Mais malheureusement Galletti ne put terminer ses travaux... Le 18 août 1932, il décédait chez lui, à Murs (Ain), où il fut enterré. De cette œuvre importante, il ne reste que peu de vestiges. La station démantelée n'a laissé que ses fondations et le temps a eu raison du dernier poteau de l'antenne.

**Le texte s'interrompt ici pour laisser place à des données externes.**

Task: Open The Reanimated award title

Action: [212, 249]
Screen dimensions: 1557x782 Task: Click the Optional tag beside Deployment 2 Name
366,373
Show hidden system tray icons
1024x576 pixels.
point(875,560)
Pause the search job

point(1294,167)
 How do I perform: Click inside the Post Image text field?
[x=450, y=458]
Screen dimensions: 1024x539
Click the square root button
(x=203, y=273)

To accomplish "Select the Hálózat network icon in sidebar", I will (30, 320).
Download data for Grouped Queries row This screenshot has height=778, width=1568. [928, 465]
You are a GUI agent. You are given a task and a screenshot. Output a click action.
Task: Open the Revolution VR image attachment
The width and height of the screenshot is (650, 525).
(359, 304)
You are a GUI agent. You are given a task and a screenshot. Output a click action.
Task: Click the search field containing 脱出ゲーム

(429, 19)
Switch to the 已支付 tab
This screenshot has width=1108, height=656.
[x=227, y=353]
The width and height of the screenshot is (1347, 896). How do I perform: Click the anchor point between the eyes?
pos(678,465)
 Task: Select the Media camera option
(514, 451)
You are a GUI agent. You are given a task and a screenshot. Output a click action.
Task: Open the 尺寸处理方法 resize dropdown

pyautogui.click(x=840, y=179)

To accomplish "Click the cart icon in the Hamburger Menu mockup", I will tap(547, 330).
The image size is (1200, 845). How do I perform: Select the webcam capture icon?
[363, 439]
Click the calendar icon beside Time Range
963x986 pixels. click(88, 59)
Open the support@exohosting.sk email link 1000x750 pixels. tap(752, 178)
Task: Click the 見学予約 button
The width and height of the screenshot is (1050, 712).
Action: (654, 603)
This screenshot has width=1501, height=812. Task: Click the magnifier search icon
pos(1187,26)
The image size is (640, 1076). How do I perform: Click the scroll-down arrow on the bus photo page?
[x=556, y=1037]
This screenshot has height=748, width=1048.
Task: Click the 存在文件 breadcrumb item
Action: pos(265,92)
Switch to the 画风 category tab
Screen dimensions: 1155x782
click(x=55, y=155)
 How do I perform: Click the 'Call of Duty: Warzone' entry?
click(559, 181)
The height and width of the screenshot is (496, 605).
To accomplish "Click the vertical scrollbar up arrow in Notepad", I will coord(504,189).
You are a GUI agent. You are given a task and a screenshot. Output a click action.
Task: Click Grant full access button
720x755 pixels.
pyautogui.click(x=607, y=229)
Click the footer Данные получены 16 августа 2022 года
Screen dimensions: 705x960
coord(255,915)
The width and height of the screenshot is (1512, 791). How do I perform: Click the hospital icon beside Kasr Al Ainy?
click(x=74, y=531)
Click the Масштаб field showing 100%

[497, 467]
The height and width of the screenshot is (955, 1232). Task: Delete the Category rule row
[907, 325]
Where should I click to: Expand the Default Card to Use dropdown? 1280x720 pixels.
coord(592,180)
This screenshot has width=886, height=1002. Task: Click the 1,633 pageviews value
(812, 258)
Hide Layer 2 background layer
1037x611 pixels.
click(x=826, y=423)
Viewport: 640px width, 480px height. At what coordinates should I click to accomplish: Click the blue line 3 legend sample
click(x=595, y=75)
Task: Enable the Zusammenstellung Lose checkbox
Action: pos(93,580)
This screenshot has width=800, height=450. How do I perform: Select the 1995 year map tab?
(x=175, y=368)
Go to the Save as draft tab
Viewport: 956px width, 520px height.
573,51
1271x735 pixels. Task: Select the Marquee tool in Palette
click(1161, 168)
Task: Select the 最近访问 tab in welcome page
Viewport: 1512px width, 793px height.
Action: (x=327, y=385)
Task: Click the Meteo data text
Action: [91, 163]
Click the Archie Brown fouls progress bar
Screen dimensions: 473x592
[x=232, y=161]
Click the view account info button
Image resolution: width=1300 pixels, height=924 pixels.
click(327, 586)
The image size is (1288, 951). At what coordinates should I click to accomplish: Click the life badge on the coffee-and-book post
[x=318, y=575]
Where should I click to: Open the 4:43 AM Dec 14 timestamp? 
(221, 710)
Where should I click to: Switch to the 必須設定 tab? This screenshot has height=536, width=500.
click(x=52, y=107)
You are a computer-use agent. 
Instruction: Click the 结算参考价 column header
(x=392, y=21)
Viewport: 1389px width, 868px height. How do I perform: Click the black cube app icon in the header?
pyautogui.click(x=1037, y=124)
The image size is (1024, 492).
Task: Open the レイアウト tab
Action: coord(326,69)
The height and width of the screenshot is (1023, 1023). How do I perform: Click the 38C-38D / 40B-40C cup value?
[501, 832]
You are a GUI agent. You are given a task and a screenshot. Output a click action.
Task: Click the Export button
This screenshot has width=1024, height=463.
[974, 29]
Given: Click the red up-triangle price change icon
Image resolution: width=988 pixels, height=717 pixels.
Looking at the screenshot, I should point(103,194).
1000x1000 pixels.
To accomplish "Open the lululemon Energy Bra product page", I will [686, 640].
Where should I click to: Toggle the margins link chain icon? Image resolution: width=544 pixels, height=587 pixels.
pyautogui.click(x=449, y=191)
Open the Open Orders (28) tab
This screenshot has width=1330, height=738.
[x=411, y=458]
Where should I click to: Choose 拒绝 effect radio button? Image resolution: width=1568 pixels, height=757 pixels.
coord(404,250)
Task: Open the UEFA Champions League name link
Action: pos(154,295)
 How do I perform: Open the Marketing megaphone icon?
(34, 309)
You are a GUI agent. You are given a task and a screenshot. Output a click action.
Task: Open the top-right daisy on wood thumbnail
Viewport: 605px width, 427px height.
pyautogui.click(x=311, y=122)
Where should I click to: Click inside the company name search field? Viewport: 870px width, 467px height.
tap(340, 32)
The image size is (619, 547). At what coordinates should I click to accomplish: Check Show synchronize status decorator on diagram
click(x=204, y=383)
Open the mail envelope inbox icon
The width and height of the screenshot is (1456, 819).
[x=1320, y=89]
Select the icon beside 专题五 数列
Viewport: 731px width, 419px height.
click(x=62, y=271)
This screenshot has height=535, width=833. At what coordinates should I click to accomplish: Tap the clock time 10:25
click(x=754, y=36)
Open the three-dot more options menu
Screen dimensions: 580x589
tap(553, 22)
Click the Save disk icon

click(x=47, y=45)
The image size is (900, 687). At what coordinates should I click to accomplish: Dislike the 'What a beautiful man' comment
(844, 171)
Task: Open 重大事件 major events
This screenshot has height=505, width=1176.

Cependant, depuis de nombreuses années, l'association Rencontres et Loisirs, en liaison avec la Municipalité de Saint-Maurice de Rotherens, perpétue le souvenir et l'œuvre de Galletti. Vous pourrez donc visiter au chef-lieu un petit musée de la Radio qui lui est consacré et pour lequel la municipalité a un projet d'agrandissement. Dans le cadre du sentier de randonnée « Les balcons de Saint-Maurice », sur le site historique « Les Fils », appelé ainsi depuis 1912, vous pourrez découvrir, face au merveilleux panorama au-dessus du Rhône, une stèle érigée à sa mémoire grâce au Club Historique et Collection Radio (C.H.C.R).
D'autre part, chaque année, le deuxième dimanche de juin, Rencontres et Loisirs organise la commémoration Galletti qui réunit de nombreux adeptes de la radio (C.H.C.R, R.E.F.Savoie, collège La Forêt).